Great Park board member Bill Kogerman, a retired Marine colonel who flew fighter jets at the base in the 1960s and '70s, said the 1943 Lockheed PV-1 Ventura was "a fairly old and rare acquisition."

The model was used for night flights during World War II, stopping at El Toro on its way to the fighting in the Pacific. It is unclear if this particular plane landed at El Toro.

It is at an airfield in New Orleans after being so severely damaged by Hurricane Katrina that its owner gave it to an insurance company.

Park officials jumped at the opportunity to get the plane, calling it a modest first step toward the museum.

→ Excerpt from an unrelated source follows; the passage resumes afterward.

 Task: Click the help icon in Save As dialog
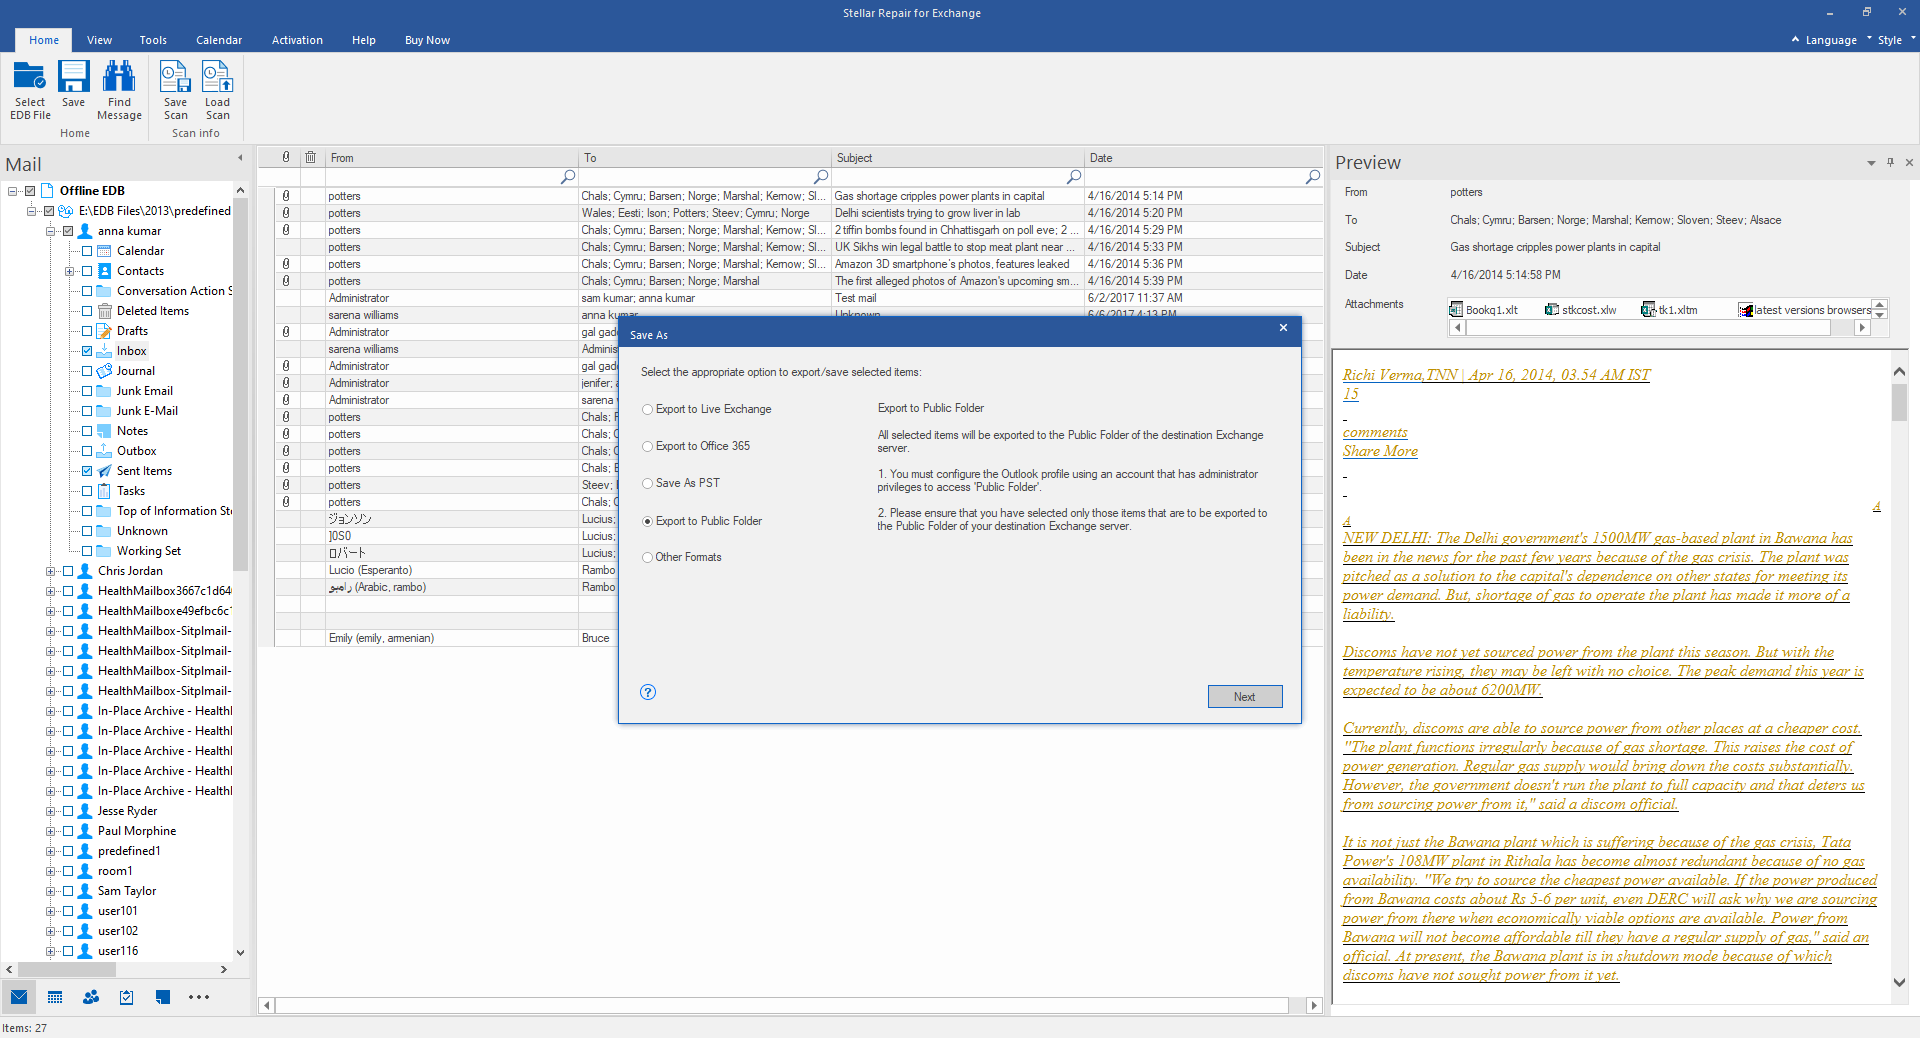tap(648, 692)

But it also is a sign of an emerging focus of the Great Park project: preserving the base's history while undertaking one of the nation's largest public works projects.

"We want to speak to the fact that the military use of the site was actually what kept it from development and made it available," said Ken Smith, the park's landscape architect. "In the end, the park will be richer because people will see interesting ways of adapting historic structures and reusing them."

Central to the park's design is a 1 3/4 -mile-long historical timeline built atop one of the base's original taxiways. Designers also are storing base memorabilia and colorful squadron murals for use in park buildings and museums.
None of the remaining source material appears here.